FILE PHOTO: An aerial photo looking north shows shipping containers at the Port of Seattle and the Elliott Bay waterfront in Seattle
FILE PHOTO: An aerial photo looking north shows shipping containers at the Port of Seattle and the Elliott Bay waterfront in Seattle, Washington, U.S. March 21, 2019. REUTERS/Lindsey Wasson

April 26, 2019

By Lucia Mutikani

WASHINGTON (Reuters) – The U.S. economy likely maintained a moderate pace of growth in the first quarter, which could further dispel earlier fears of a recession even though activity was driven by temporary factors.

The Commerce Department’s gross domestic product (GDP) report to be published on Friday at 8:30 a.m. EDT (1230 GMT) is expected to sketch a picture of an economy growing close to potential, mostly reflecting the impact of an ebbing boost from a giant fiscal stimulus and past interest rate increases.

Gross domestic product probably increased at a 2.0 percent annualized rate in the first quarter as a burst in exports, strong inventory stockpiling and government investment in public construction projects offset slowdowns in consumer and business spending, according to a Reuters survey of economists.

With global growth still sluggish, the surge in exports is likely to reverse and the inventory build will probably need to be worked off, which could curtail production at factories. That could restrain growth in the second quarter.

The economy grew at a 2.2 percent pace in the October-December period. Growth has stepped down from a peak 4.2 percent pace in the second quarter of 2018, when the White House’s $1.5 trillion tax cut package jolted consumer spending.

Economists estimate the speed at which the economy can grow over a long period without igniting inflation at between 1.7 and 2.0 percent. The economy will mark 10 years of expansion in July, the longest on record.

“The economy remains solid, but we anticipate a slowing in the pace of growth in the medium term as the tailwinds from fiscal stimulus fade and the headwinds of tighter monetary policy take hold,” said Sam Bullard, a senior economist at Wells Fargo Securities in Charlotte, North Carolina.

The economy stumbled at the turn of the year, with a batch of weak economic reports suggesting first-quarter GDP growth as low as a 0.2 percent rate. The soft data stream stoked fears of a recession that were also exacerbated by a brief inversion of the U.S. Treasury yield curve.

Some of the weak data, especially retail sales, were blamed on a 35-day partial shutdown of the federal government, which hurt confidence and delayed processing of tax refunds. Since the shutdown ended on Jan. 25, economic data have mostly perked up, leading to a sharp upgrading of first-quarter GDP estimates.

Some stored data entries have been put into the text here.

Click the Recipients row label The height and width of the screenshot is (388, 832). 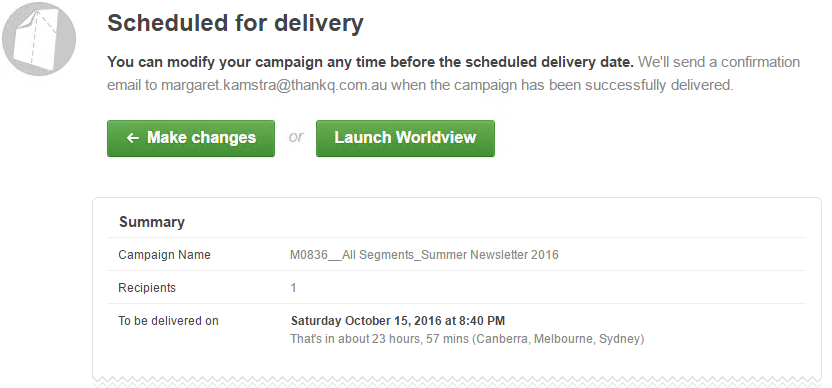pyautogui.click(x=147, y=288)
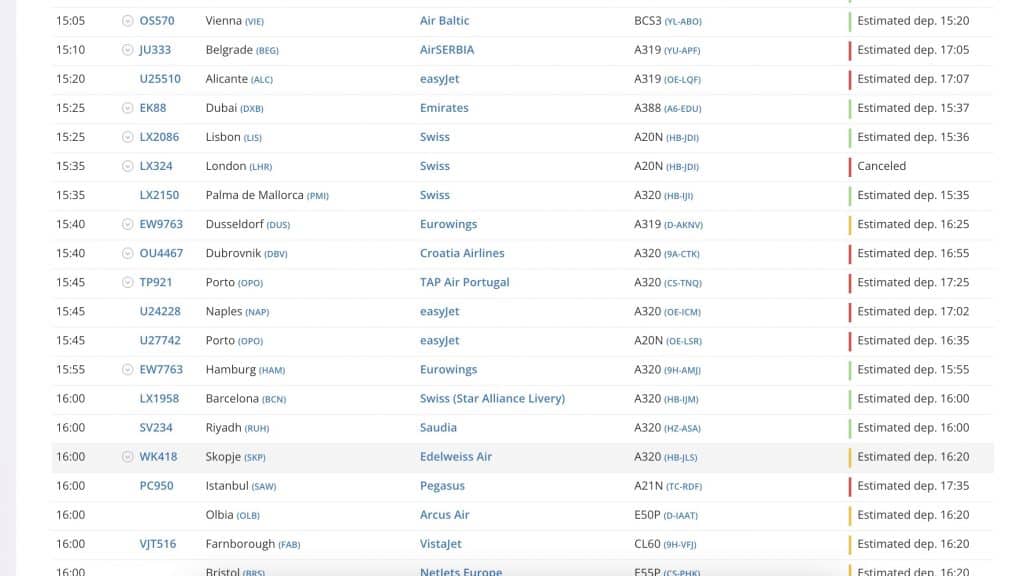Open flight U25510 to Alicante
The image size is (1024, 576).
[160, 79]
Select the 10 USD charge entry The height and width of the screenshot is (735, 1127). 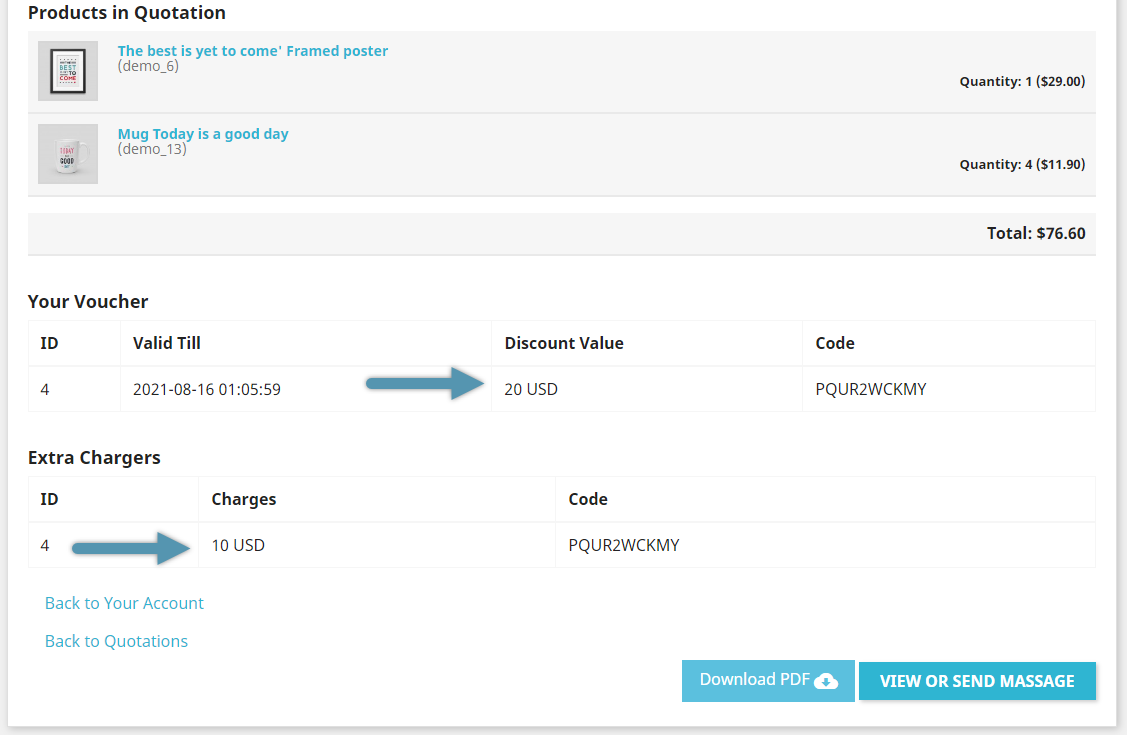click(236, 545)
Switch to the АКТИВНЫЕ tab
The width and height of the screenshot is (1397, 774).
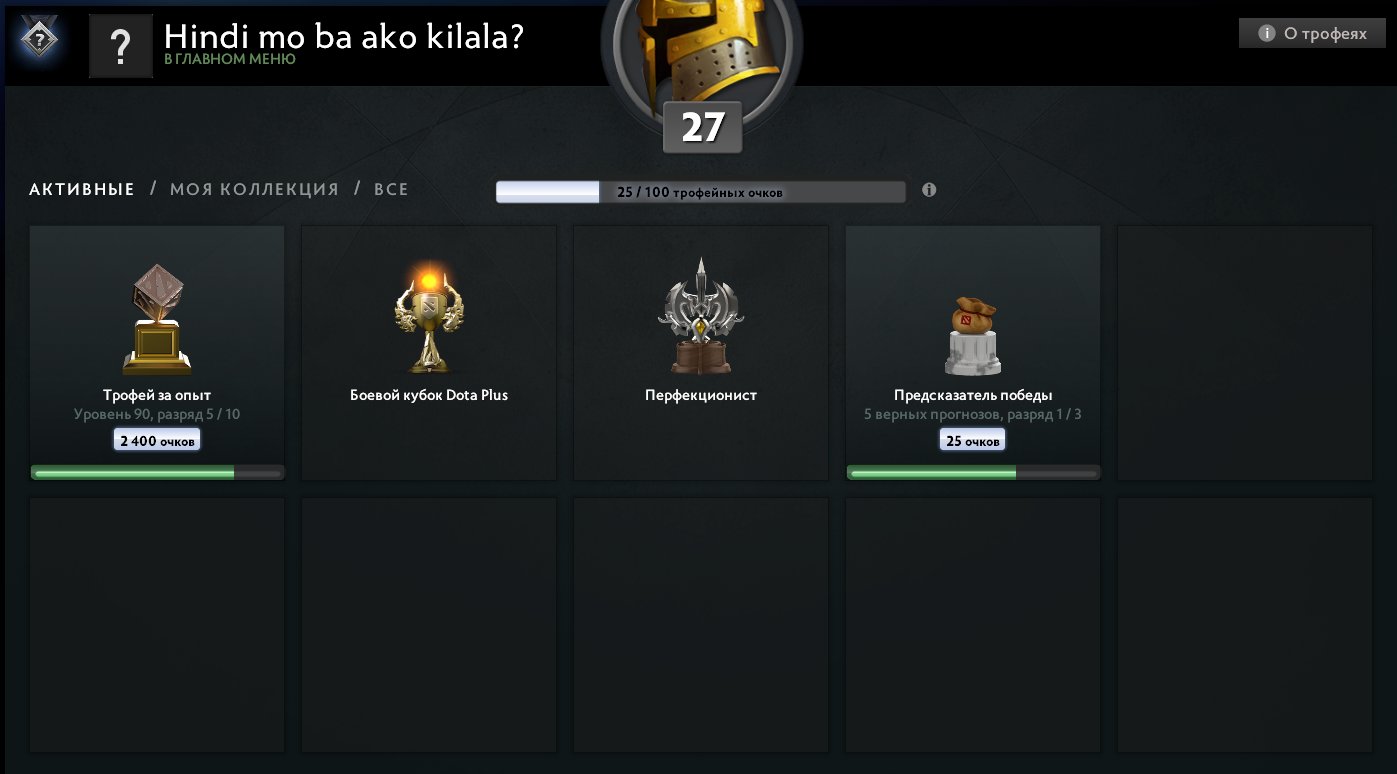click(x=82, y=189)
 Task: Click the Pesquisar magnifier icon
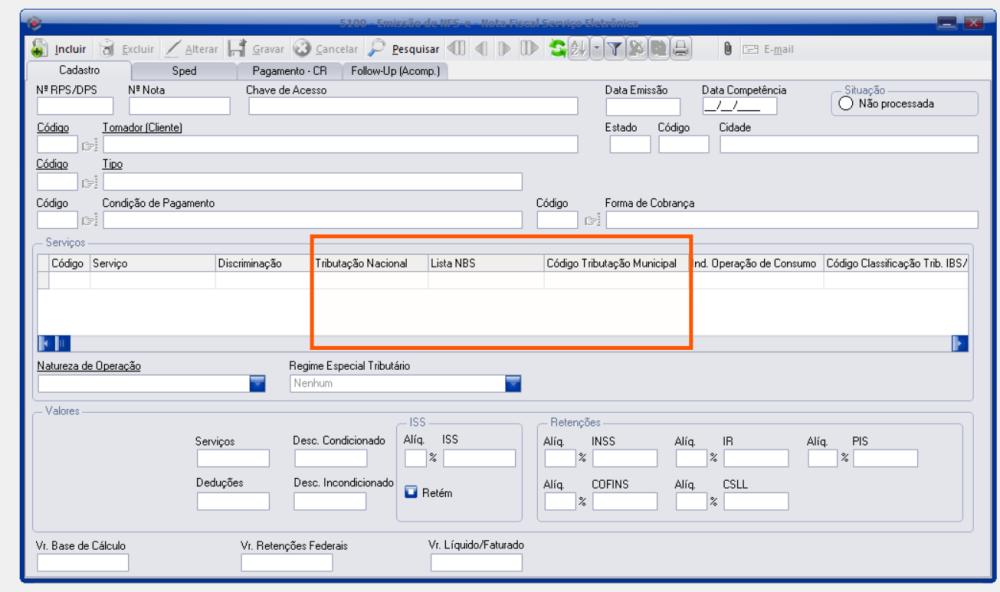click(377, 48)
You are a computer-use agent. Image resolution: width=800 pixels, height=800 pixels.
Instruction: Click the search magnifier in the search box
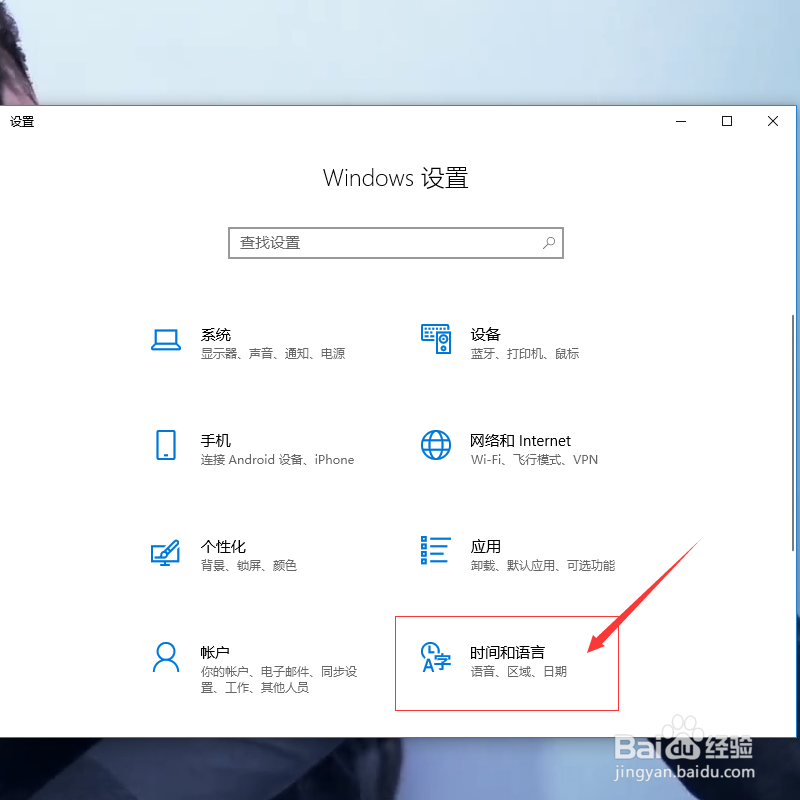click(x=549, y=243)
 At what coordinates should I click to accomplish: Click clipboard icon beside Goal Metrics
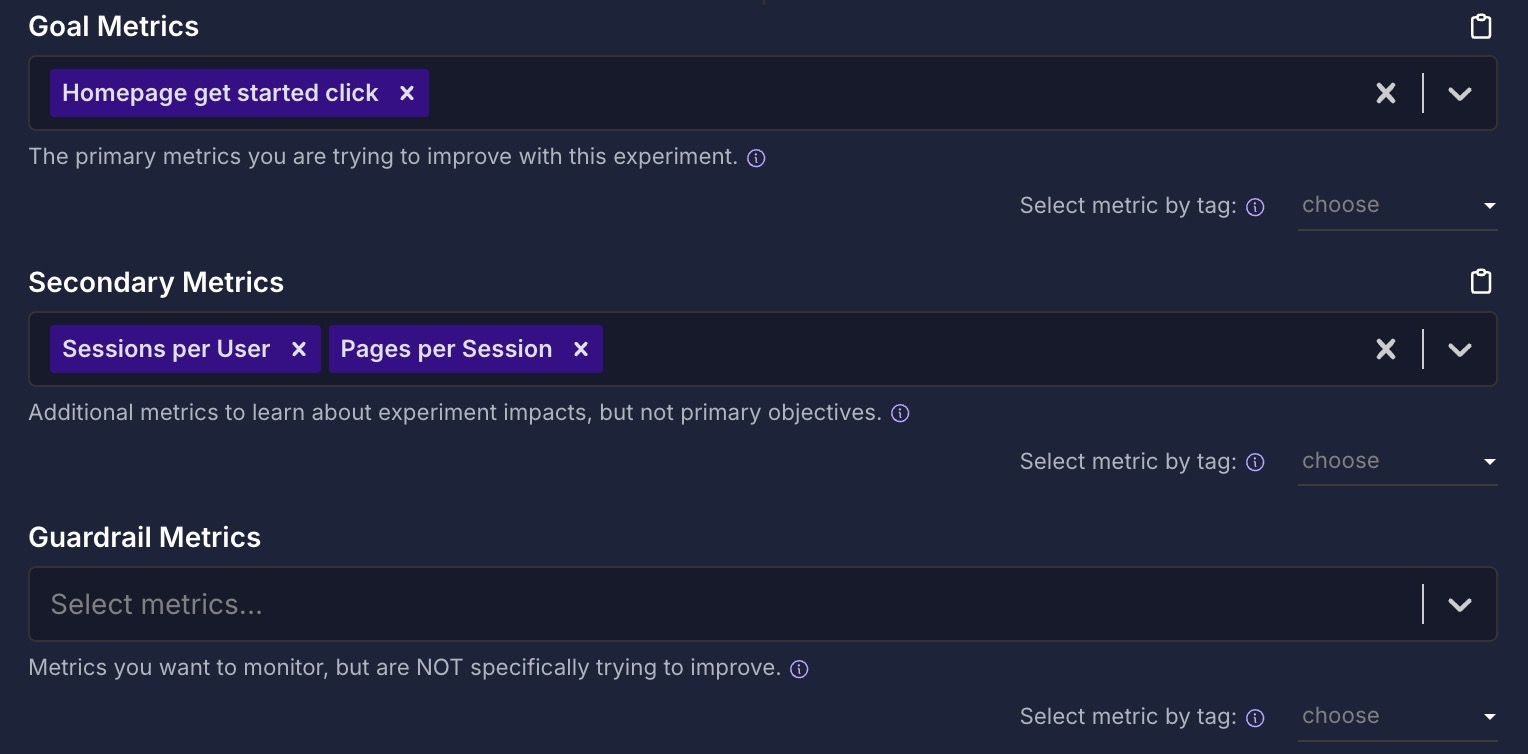[x=1481, y=27]
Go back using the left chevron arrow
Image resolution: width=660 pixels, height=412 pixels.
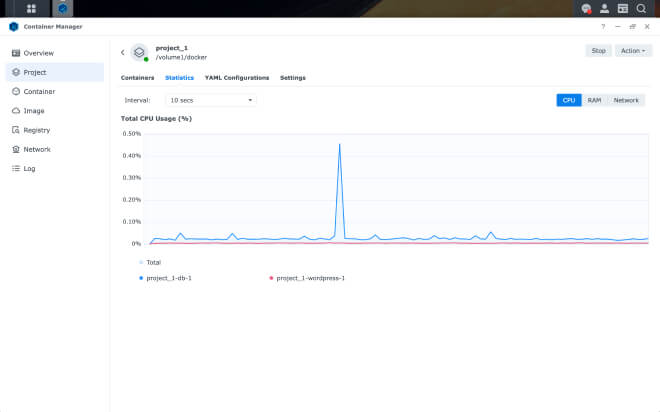[x=122, y=53]
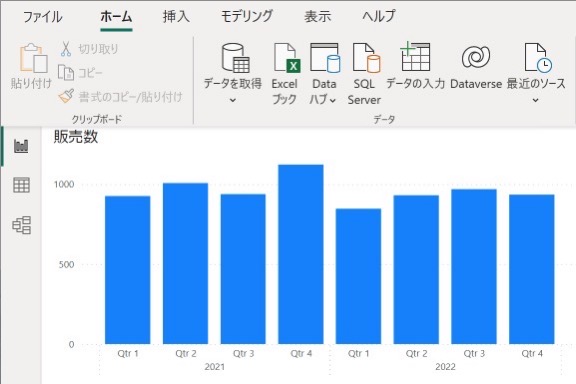Open the データを取得 (Get data) icon

(235, 58)
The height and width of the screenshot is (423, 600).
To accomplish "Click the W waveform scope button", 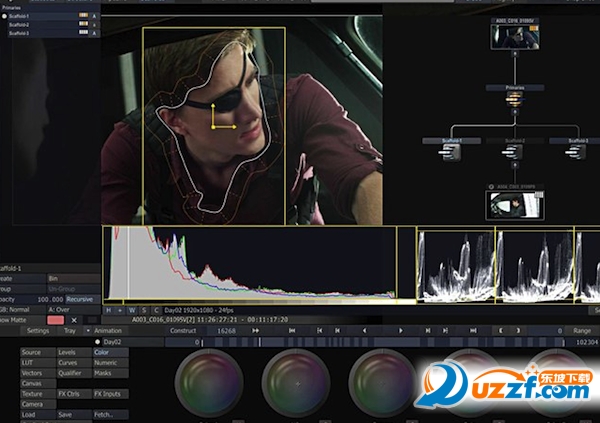I will tap(131, 310).
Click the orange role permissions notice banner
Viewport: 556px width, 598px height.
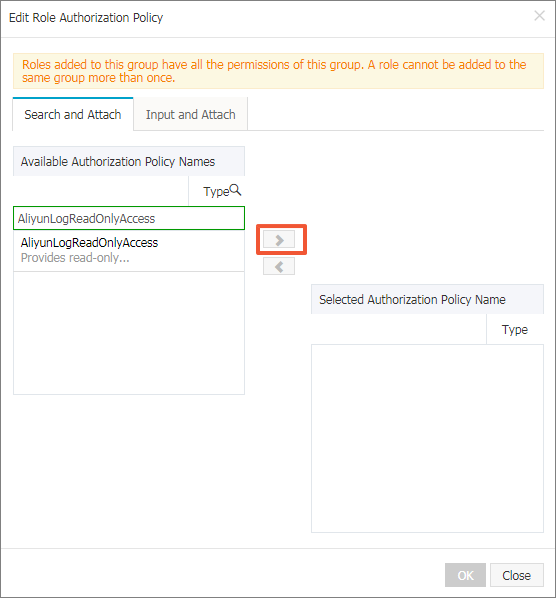coord(278,71)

“Slower, but moderate economic growth is continuing and we might see some slight acceleration as we head into second quarter,” said Sung Won Sohn, an economics professor at Loyola Marymount University in Los Angeles.

WEAK DOMESTIC DEMAND

The improvement in the economy’s fortunes has been mirrored by strong corporate profits for the quarter.

Some economists caution that growth could surprise on the downside because of a seasonal quirk. The so-called residual seasonality has tended to understate economic growth in the first quarter. Though the government said last year it had addressed the methodology problem, economists believe residual seasonality has not been entirely eliminated from the data.

A surge in exports and weak imports are expected to have sharply narrowed the trade deficit in the first quarter. Trade is believed to have added more than one percentage point to GDP after being neutral in the fourth quarter.

Trade tensions between the United States and China have caused wild swings in the trade deficit, with exporters and importers trying to stay ahead of the tariff fight between the two economic giants.

The trade standoff has also had an impact on inventories, which are expected to have increased in the first quarter at their strongest pace since 2015. Part of the inventory build is related to weak demand, especially in the automotive sector.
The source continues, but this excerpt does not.